You can see that a lot of slow queries have not yet been completed, and that this type of SQL occurs very frequently, as can be found in the slow query log.

This is a very inefficient SQL notation, which results in the need to scan the entire primary key, but in fact only a maximum value is obtained, as seen from the slow query log:

Rows_sent:1 rows_examined:5502460
It is very inefficient to scan more than 5 million rows of data at a time, but only to read one of the maximum values.

After analysis, this simple transformation of the SQL can be done in single-digit milliseconds, the original is required 150-180 seconds to complete, the promotion of n times.

The transformation method is: The query results do a reverse order, get the first record can be. And the original approach is to order the results of the order, take the last record, Khan Ah ...

Write in the end, summary

In this example, the cause of bottlenecks is better positioned, SQL optimization is not difficult, in the actual online environment, there are usually several common reasons for higher load:

A request to read and write data is too large, resulting in a large disk I/O read and write values, such as a SQL to read or update tens of thousands of rows of data or more, this is best to find ways to reduce the amount of data read and write;

There is no appropriate index in the SQL query that can be used to complete conditional filtering, ordering (order by), grouping (group by), data aggregation (MIN/MAX/COUNT/AVG, etc.), adding an index or making a SQL rewrite.

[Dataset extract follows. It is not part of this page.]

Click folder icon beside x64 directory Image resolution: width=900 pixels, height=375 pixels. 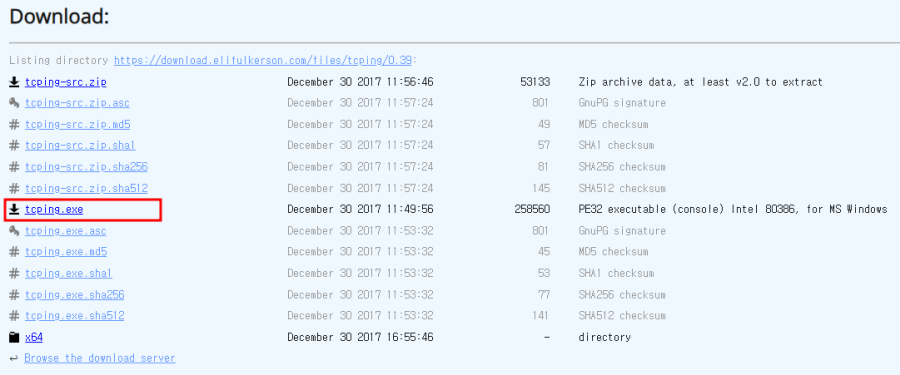[14, 338]
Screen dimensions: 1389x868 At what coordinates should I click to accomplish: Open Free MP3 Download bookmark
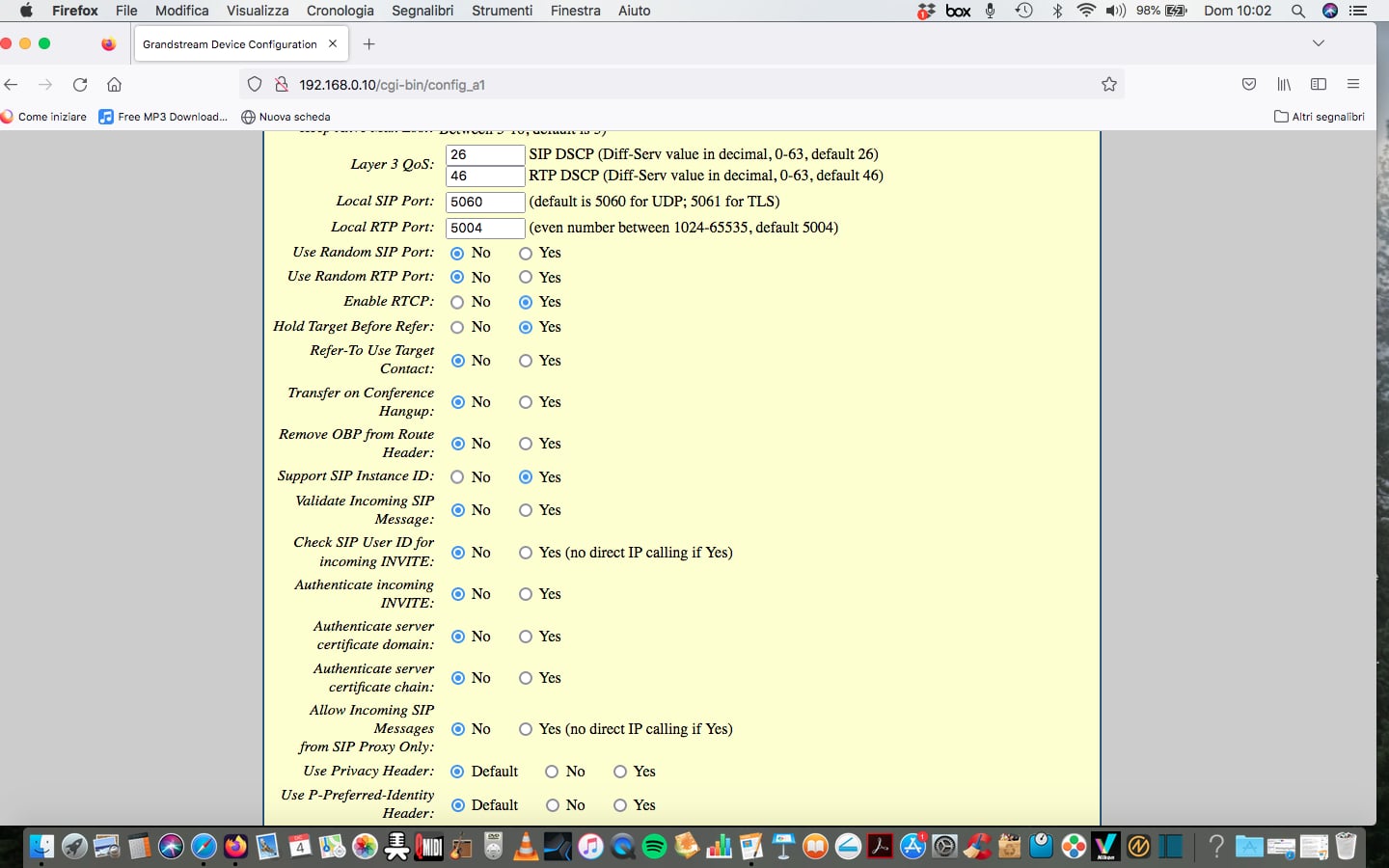click(164, 117)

Sudden burst of a large number of requests, this generally as long as can be carried over the peak, insurance or to properly improve the configuration of the server, in the event of peak resistance to the past may have avalanche effect;

Because of the increased load caused by some timed tasks, such as data statistics analysis and backup, this CPU, memory, disk I/O consumption is very high, preferably on a separate slave server execution;

The server's own energy-saving strategy found that the lower load will allow the CPU to reduce frequency, when the discovery of higher load when the automatic rise frequency, but usually not so timely, the result of the CPU performance is insufficient, resist the unexpected request;

When using a RAID card, usually equipped with BBU (cache module standby battery), the early general use of lithium battery technology, the need for regular charge and discharge (Dell Server 90 days, IBM is 30 days), we can monitor the next charge and discharge time before the business trough before the discharge of it, But the new generation of servers mostly using capacitive batteries, there is no such problem.

File system using EXT4 even ext3, rather than XFS, in high I/O pressure, it is likely to lead to%util has run to 100%, but ioPS can not be upgraded, with XFS can generally be significantly improved;

The kernel's IO scheduler strategy uses CFQ rather than deadline or noop, which can be directly adjusted online, and can be significantly improved.

More information about MySQL interested readers can view the site topics: "MySQL Log operation skills Daquan", "MySQL Transaction operation skills Summary", "MySQL stored process skills encyclopedia", "MySQL database lock related skills summary" and "MySQL commonly used function large summary"

I hope this article will help you with the MySQL database meter.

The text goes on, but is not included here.